In the US, Keytruda has been approved in combination with platinum-based chemotherapy as neoadjuvant treatment for resectable NSCLC and then continued as a single agent as adjuvant treatment post-surgery
Keytruda product shot. (Credit: Merck & Co.)
Merck has obtained new approvals for its anti-PD-1 therapy Keytruda (pembrolizumab) from the US Food and Drug Administration (FDA) and the European Commission (EC) in non-small cell lung cancer (NSCLC).
In the US, the drug has been approved in combination with platinum-containing chemotherapy as neoadjuvant treatment for resectable NSCLC and then continued as a single agent as adjuvant treatment post-surgery.
The FDA approval was driven by the findings of the Phase 3 KEYNOTE-671 trial.

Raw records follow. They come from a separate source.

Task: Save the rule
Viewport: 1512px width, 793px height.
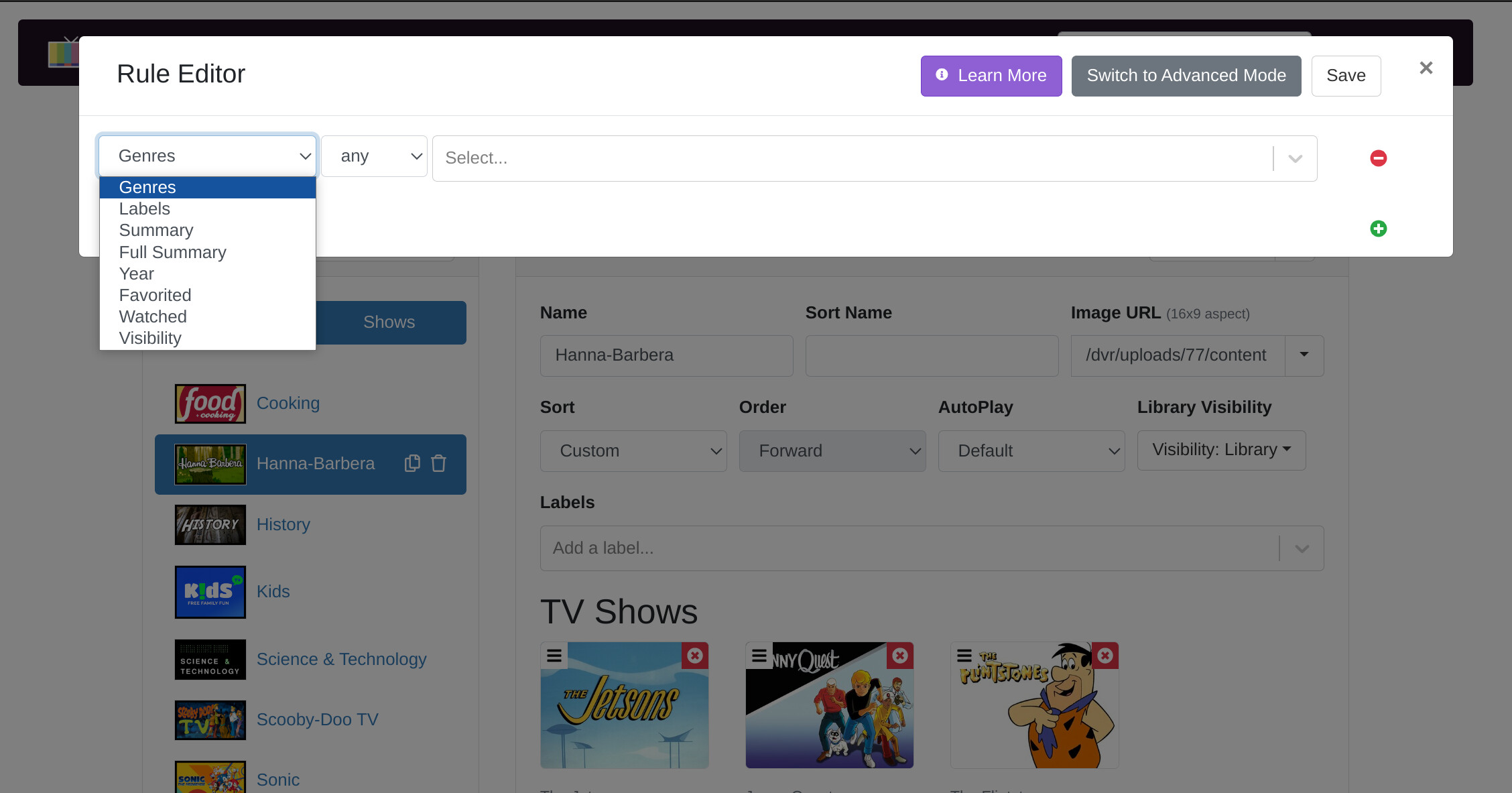Action: click(x=1345, y=76)
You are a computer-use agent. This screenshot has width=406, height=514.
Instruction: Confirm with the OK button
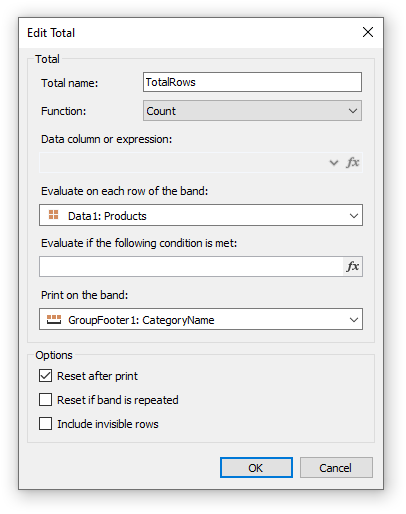pos(256,468)
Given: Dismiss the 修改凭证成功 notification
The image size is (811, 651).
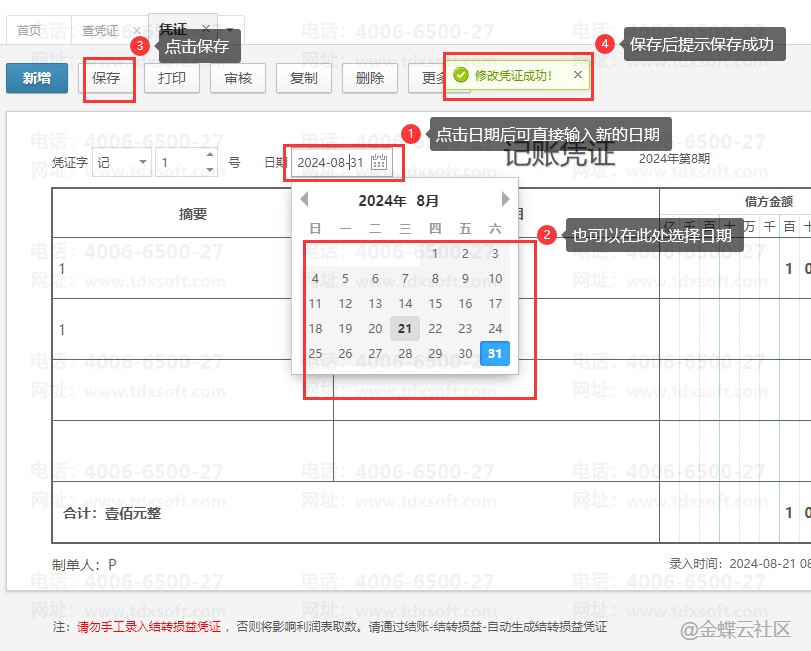Looking at the screenshot, I should (x=577, y=75).
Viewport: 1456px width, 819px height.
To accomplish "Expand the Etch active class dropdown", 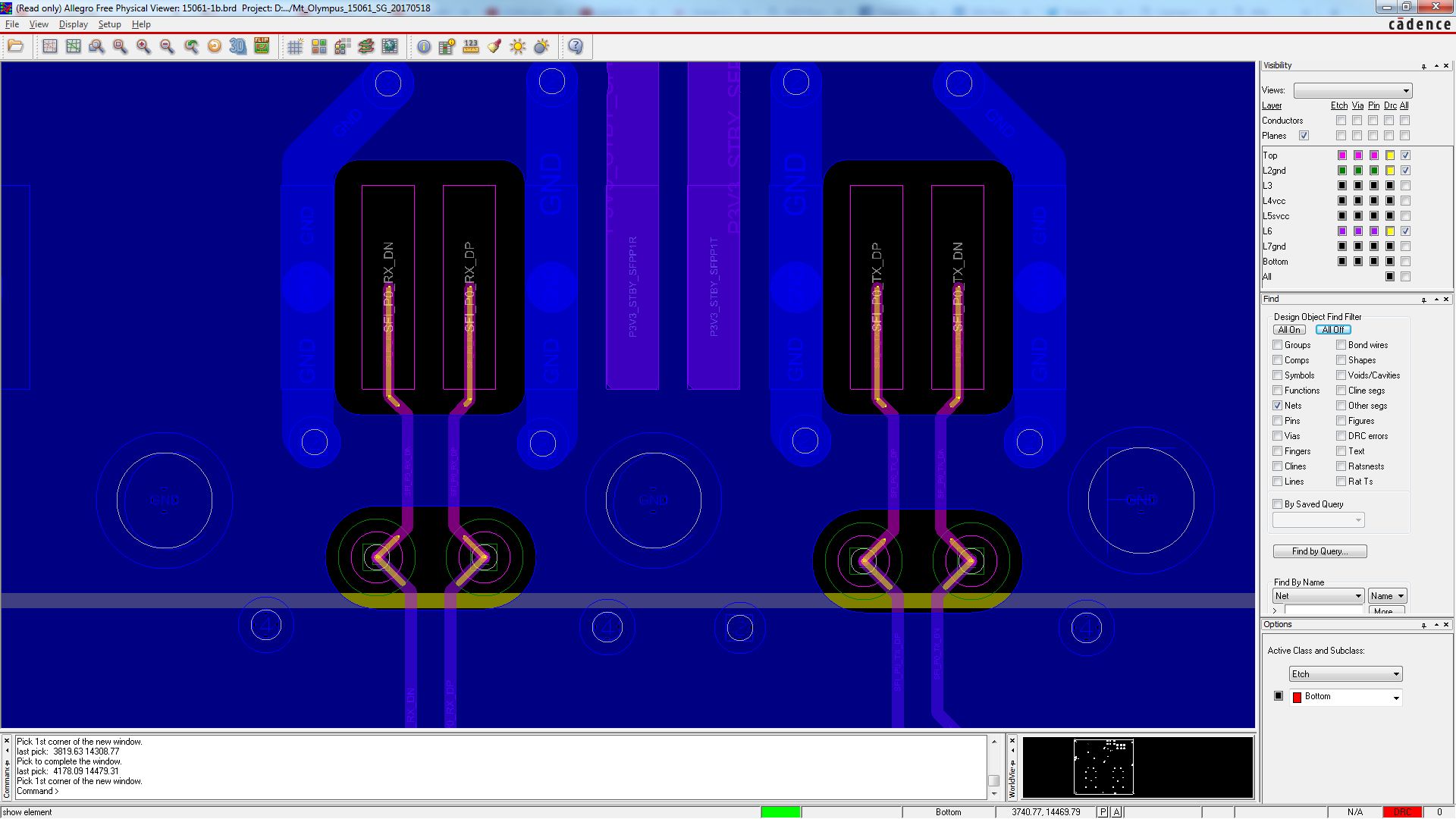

In the late-stage trial, the Keytruda regimen delivered statistically significant improvements in event-free survival (EFS) and overall survival (OS). This was in comparison to neoadjuvant placebo plus chemotherapy followed by adjuvant placebo alone.
EFS and OS are the dual primary endpoints of the study.
The latest FDA nod means that Keytruda has six indications for NSCLC in the US, covering both metastatic and earlier stages.
Merck Research Laboratories senior vice president and global clinical development late-stage oncology head Marjorie Green said: “Keytruda continues to change the way non-small cell lung cancer is treated across earlier and metastatic disease regardless of PD-L1 expression.
“This approval marks a pivotal moment for the lung cancer community by providing certain patients with earlier stages of non-small cell lung cancer and healthcare providers with an important new treatment option.”
In the European Union (EU), the anti-PD-1 therapy bagged its fifth approval in lung cancer.
The latest approval is for its use as a monotherapy for the adjuvant treatment of NSCLC in adults who are highly prone to recurrence of the condition after complete resection and platinum-based chemotherapy.
Merck, which operates as MSD outside of the US and Canada, secured the approval based on the data from the Phase 3 KEYNOTE-091 trial.
At a median follow-up time of 46.7 months, the anti-PD-1 candidate provided a clinically meaningful improvement in disease-free survival (DFS) among patients who underwent adjuvant chemotherapy, reducing the risk of disease recurrence or mortality by 24%.